Citazioni sugli Yagan, detti anche Yamana, indigeni della Terra del Fuoco.

  • Per quanto incredibile possa sembrare, la lingua [la lingua yamana] di una delle tribù umane più derelitte, di un popolo privo di letteratura, di poesia, di canti, di storia e di scienza, può disporre, attraverso la specificità della sua struttura e delle sue esigenze, di una quantità di parole e di un'organizzazione stilistica superiori a quelle di altre tribù assai più avanzate nelle arti e negli agi della vita. (Thomas Bridges)

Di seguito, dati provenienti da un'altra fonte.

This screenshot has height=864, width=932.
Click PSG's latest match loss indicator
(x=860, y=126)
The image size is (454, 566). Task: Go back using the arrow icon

Daniele Del Giudice[modifica]

  • Dell'aldilà non pensavano nulla, né premi né castighi, e se qualcuno parlava loro dei morti si offendevano. Erano beffardi, imprevedibili, bugiardi. Avevano una lingua complessa e poetica, una di quelle lingue 'di situazione' o deissi; conoscevano almeno cinque parole per dire neve e per spiaggia ne avevano ancora di più perché la scelta del vocabolo dipendeva dagli stati d'animo di chi parlava o dalla sua ubicazione rispetto all'interlocutore o dalla posizione dell'interlocutore rispetto al paesaggio, se a separarli c'era terra o acqua, oppure all'orientamento geografico della spiaggia.
  • Erano il popolo più meridionale del mondo, tremila chilometri più a sud del Sudafrica, venticinque paralleli più di Buenos Aires e trenta gradi di temperatura in meno. Tenevano i fuochi accesi anche nelle canoe.
  • FitzRoy riportò in Inghilterra quattro di loro con la lodevole intenzione di indurli a una vita migliore e più felice: un giovane che fu battezzato Boat Memory, "Ricordo della Nave", un altro chiamato York Minster, "Monastero di York", il nome di un'isola vicina a Capo Horn, una bambina di nove anni, Fuegia Basket dunque "Cesta Fuegina", e infine Jemmy Button perché dicono che l'avesse pagato a suo padre un bottone. Ma è un racconto ridicolo, nessun indio avrebbe venduto suo figlio nemmeno per l'intero Beagle con tutto il carico che aveva a bordo; almeno scrisse così Lucas Bridges nel suo El Ùltimo Confín de la Tierra, osservando semplicemente che quando gli uomini bianchi battezzano gli indigeni amano scegliere i nomi più fantasiosi.
  • Gli ultimi individui di questa popolazione, un tempo numerosa, industriosa e potente, sono quasi tutti concentrati attorno alle missioni evangeliche di Ushuaia e Tekenika, se non altro al sicuro dalla fame. Qualche viaggiatore li ha fatti passare per antropofagi; ed è vero che dopo ininterrotti giorni di burrasca, impossibilitati a procurarsi qualsivoglia alimento, spinti dalla fame, si vedono costretti a sacrificare uno di loro per la salvezza della loro tribù.
  • Gli Yagan devono questo nome a Thomas Bridges che lo derivò da Yaganashaga, il canale tra l'isola di Navarino e quella di Hoste, al centro delle terre che essi popolano. Tra di loro si definiscono "Yamana" che significa "essere umano", e sotto questo nome si credono i soli esseri dotati di ragione. È questa un'idea comune a ogni selvaggio.
  • Gli Yagan, presso i quali si possono osservare gli stessi caratteri fisici degli Alakaluf, sono meno sudici; anch'essi vivono di pesca ma vanno a caccia di uccelli adoperando fionde che manovrano abilmente, e anche a caccia di foche, con arpioni in legno dalle punte d'ossa di balena.
  • Non seguono il costume del tatuaggio ma in cambio si dipingono il viso di bianco o di rosso. In altri tempi il loro abbigliamento consistette in una pelle di foca gettata sulle spalle; oggi vestono gli avanzi europei, spesso provenienti dagli ospedali delle grandi città, come essi stessi ci dissero.